Three years later, when Dad gradually became aware of numbness in his fingers, affecting his dexterity and making it difficult for him to button shirts or pick up coins or turn a screw, he seized upon a German word to describe his problem. He had lost
Fingerspitzengefühl
, or “feeling in the fingertips,” he said, finding it less frightening to admit this new infirmity in a foreign language. Besides, how could any weakness that sounded so ridiculous actually be worrisome?

Doctors could not identify the cause and advised him to make the best of it. He fashioned small devices that helped him compensate—a hook that pulled his buttons through their holes, for instance.
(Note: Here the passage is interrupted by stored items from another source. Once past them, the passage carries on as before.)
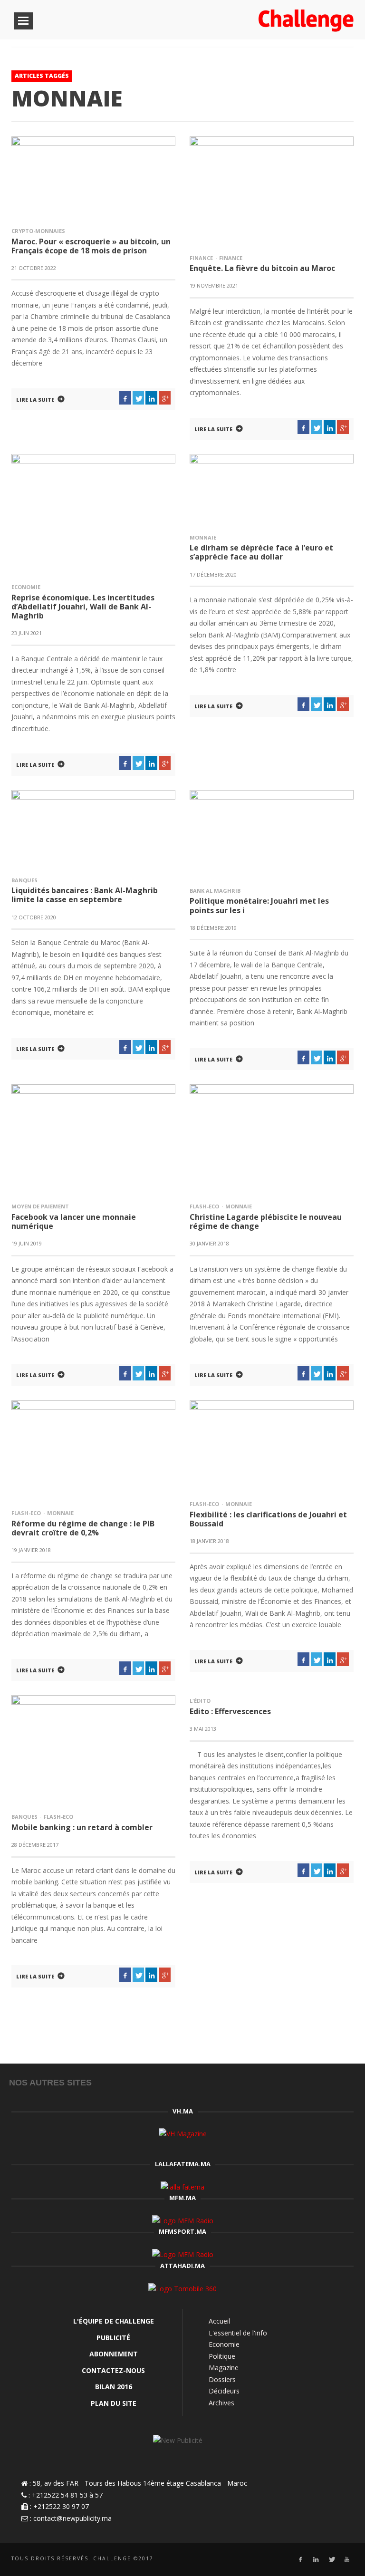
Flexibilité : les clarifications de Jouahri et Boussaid (268, 1519)
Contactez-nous (113, 2370)
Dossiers (222, 2379)
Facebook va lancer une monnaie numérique (73, 1221)
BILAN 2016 (113, 2386)
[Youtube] (347, 2559)
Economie (25, 586)
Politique (222, 2356)
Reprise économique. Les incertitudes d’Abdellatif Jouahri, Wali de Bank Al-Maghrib (82, 606)
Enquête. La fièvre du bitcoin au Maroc (262, 268)
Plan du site (113, 2403)
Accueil (219, 2320)
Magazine (224, 2367)
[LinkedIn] (315, 2559)
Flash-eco (204, 1206)
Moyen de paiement (40, 1206)
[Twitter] (331, 2559)
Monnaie (203, 537)
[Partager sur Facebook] (125, 398)
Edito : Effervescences (230, 1711)
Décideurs (224, 2390)
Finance (201, 257)
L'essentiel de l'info (238, 2332)
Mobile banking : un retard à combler (82, 1827)
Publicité (113, 2337)
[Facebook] (300, 2559)
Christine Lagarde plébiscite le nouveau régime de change (266, 1221)
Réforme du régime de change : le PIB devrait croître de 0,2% (82, 1528)
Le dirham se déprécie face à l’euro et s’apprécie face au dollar (261, 552)
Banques (24, 880)
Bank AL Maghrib (215, 890)
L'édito (200, 1700)
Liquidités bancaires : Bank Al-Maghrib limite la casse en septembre (84, 895)
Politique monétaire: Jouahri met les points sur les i (259, 905)
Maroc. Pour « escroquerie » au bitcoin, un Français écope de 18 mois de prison (91, 246)
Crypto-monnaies (38, 230)
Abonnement (113, 2353)
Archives (221, 2402)
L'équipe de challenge (113, 2320)
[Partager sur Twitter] (138, 398)
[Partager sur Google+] (165, 398)
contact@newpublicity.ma (72, 2518)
But before long, his racquet met the tennis ball less reliably than usual, and then even longtime partners like Trudi’s husband, Harry, avoided playing with him, proffering excuses that were hurtfully transparent. On the golf course, when he lost his grip and his driver started flying from his hands as his golf ball left the tee, it was so humiliating that he decided to stop playing, and my parents quit the club. Membership, Mom said, was not worth the cost for her alone, and anyway, it seemed cruel for her to play when he no longer could.
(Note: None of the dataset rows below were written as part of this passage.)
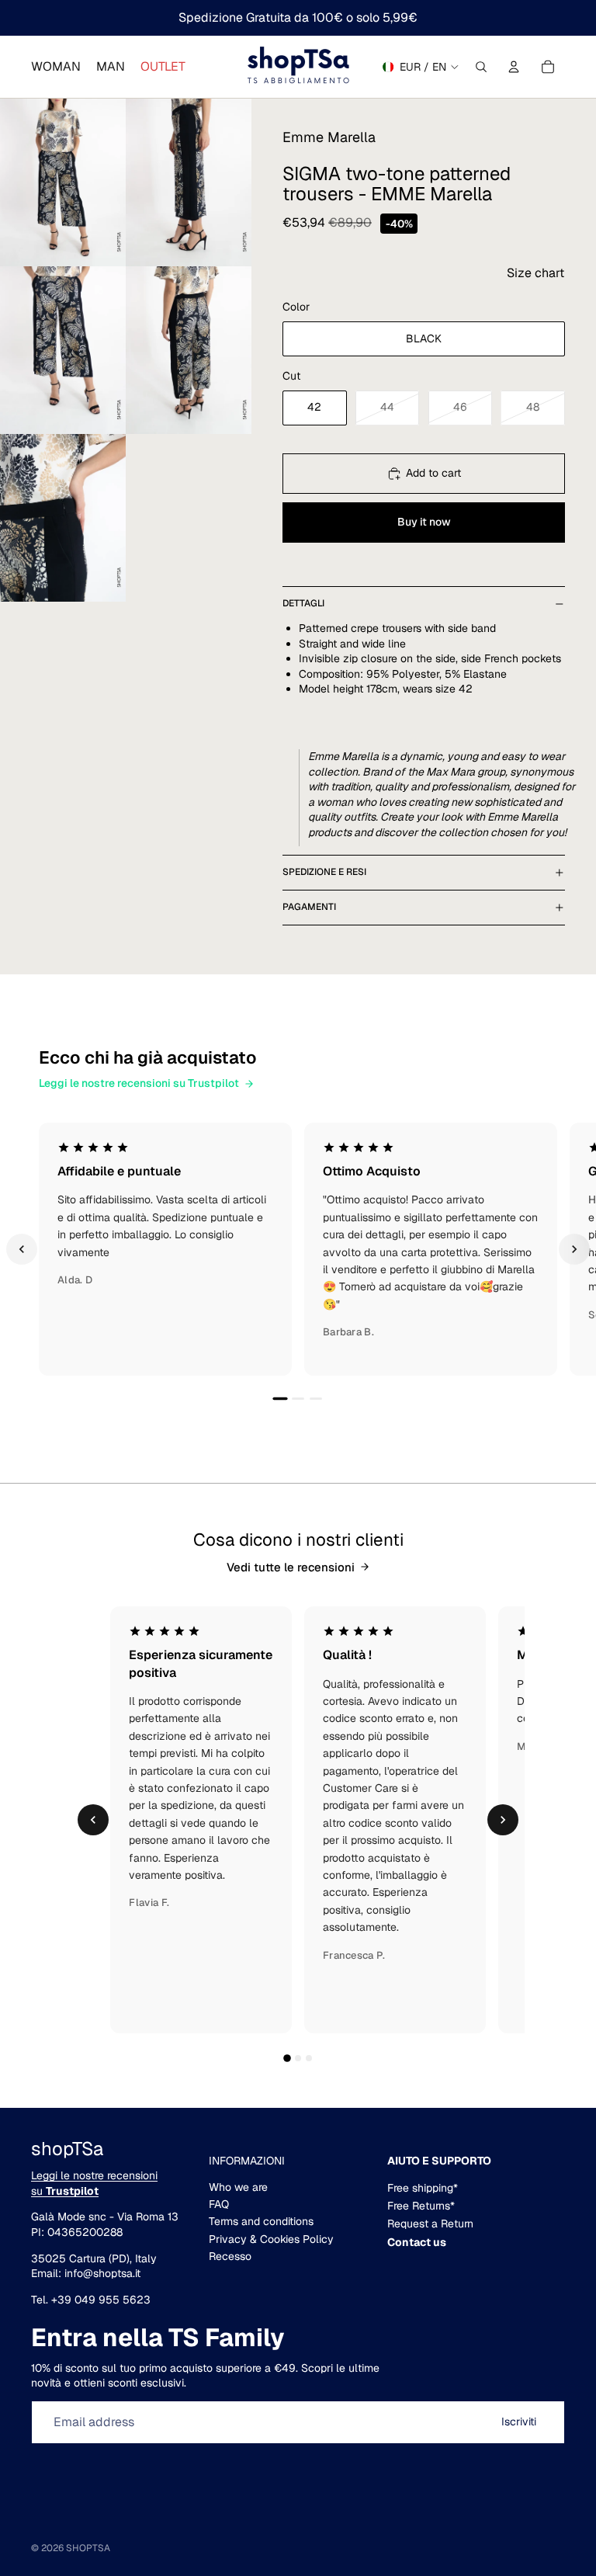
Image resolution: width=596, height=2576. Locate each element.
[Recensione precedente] (21, 1249)
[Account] (514, 67)
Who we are (238, 2187)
Instead, on summer weekends, though Gary usually begged off, my parents and I headed for the beach for the best times we ever spent together. Occasionally, we’d enjoy long weekends along the coast in Montauk, but often we made day trips to closer-in Long Island. At the beach, in his daring Speedo bathing suit, my father could pretend that nothing much was wrong. Once we were installed upon the sand, disinclined to waste a potentially productive moment, Dad would stage a public show of calisthenics before tackling a crossword puzzle. We’d pass the hours in harmony and always stay until the crowds packed up and the sea regained its dignity. Then, with his white pith helmet clapped upon his head, sitting in a chair like a bwana on safari, Dad would pop the cork on the bottle of white wine he’d chilled all day waiting for our sunset moment. Mom would feed the squealing birds the scraps we’d saved from lunch—always on the lookout for stragglers too timid or hapless to claim their lot—or she’d sit and rake the sand with long red nails to hunt for shells worth taking home.
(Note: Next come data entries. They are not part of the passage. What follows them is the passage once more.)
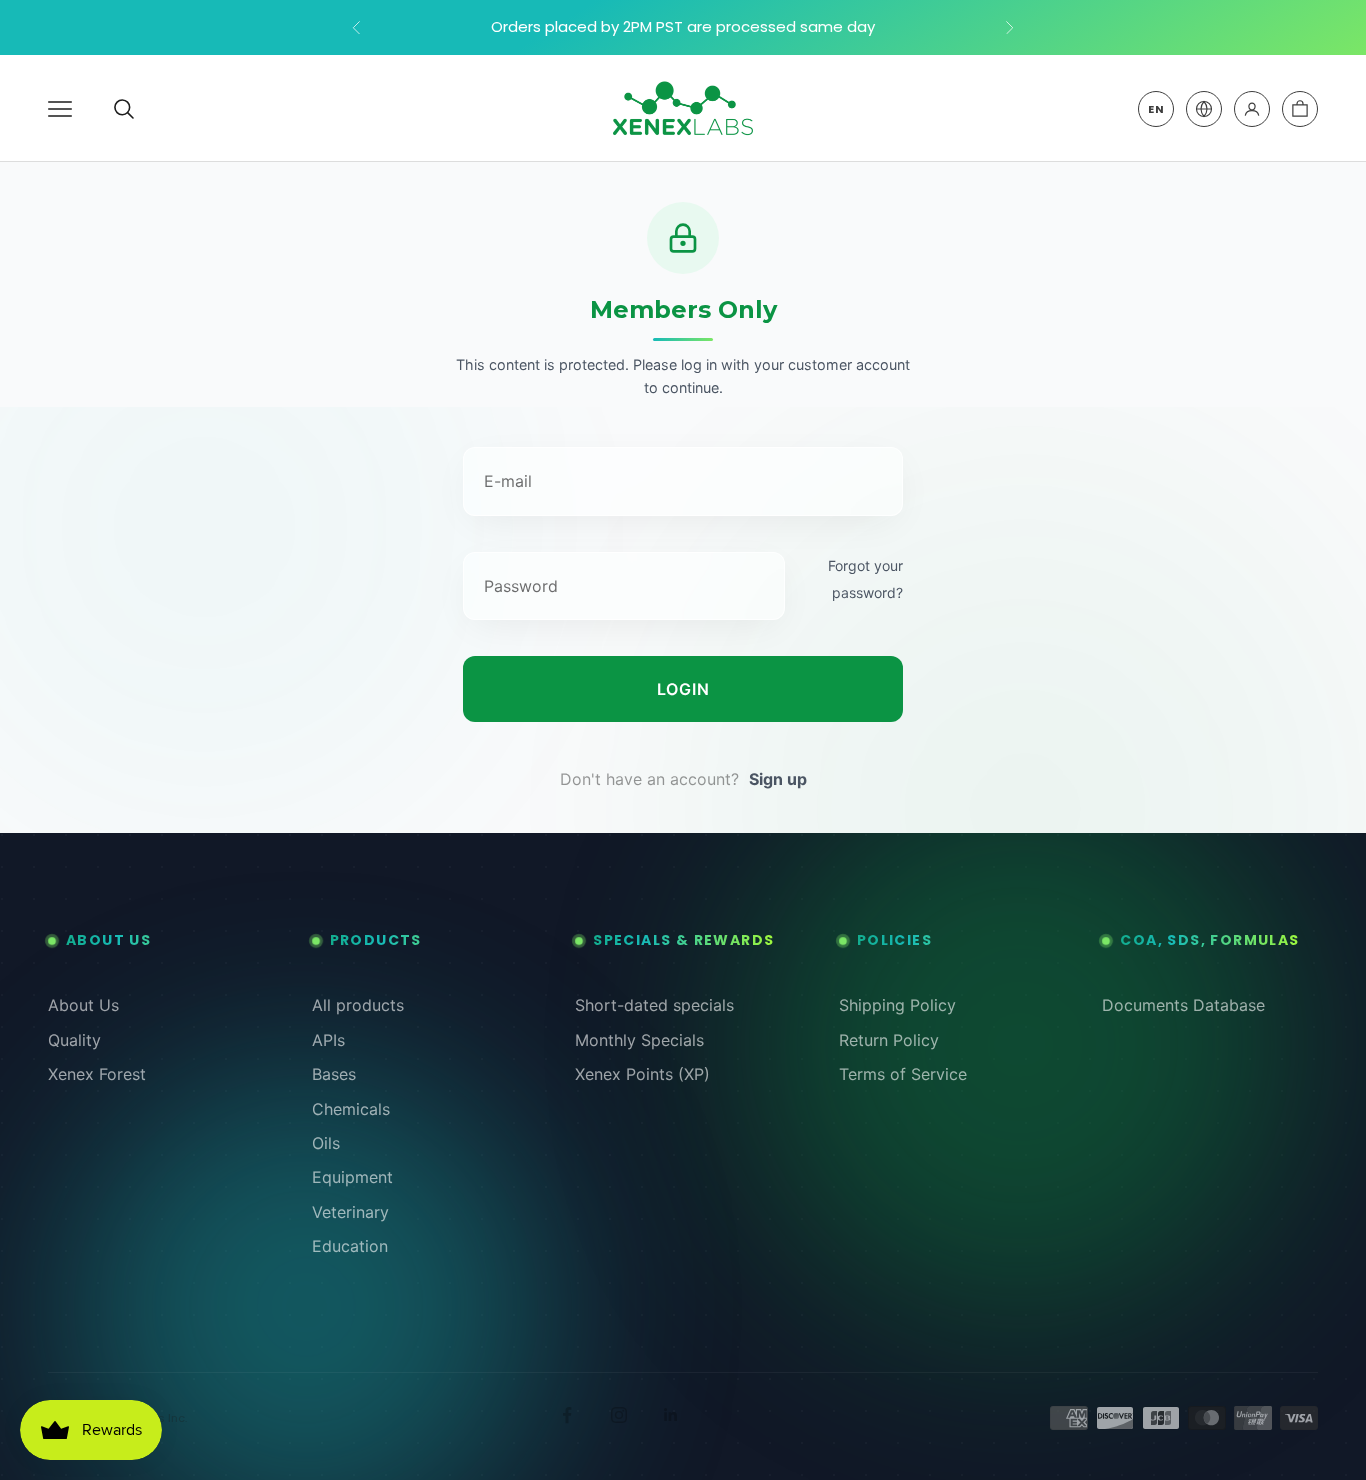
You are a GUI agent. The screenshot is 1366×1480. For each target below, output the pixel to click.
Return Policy (889, 1040)
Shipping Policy (897, 1005)
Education (350, 1246)
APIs (328, 1040)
Sometimes my parents allowed themselves to be lured into the ocean for one late swim. I’d watch them walking toward the water, Mom tucking golden curls into her bathing cap, and Dad with his long-legged, rolling shipboard gait, increasingly unstable, as if the sea were swelling underneath his feet. Hand in hand they’d plunge into the steel-gray waves. The lifeguards would have left by then, and I’d train my eyes to watch for them as they rose and fell beneath the churning Atlantic waters, heading ever farther out. Frantic and exasperated, I’d squint into the distance as I stood at water’s edge, waving my arms and stamping my feet and shouting uselessly into the wind to urge my parents back to shore.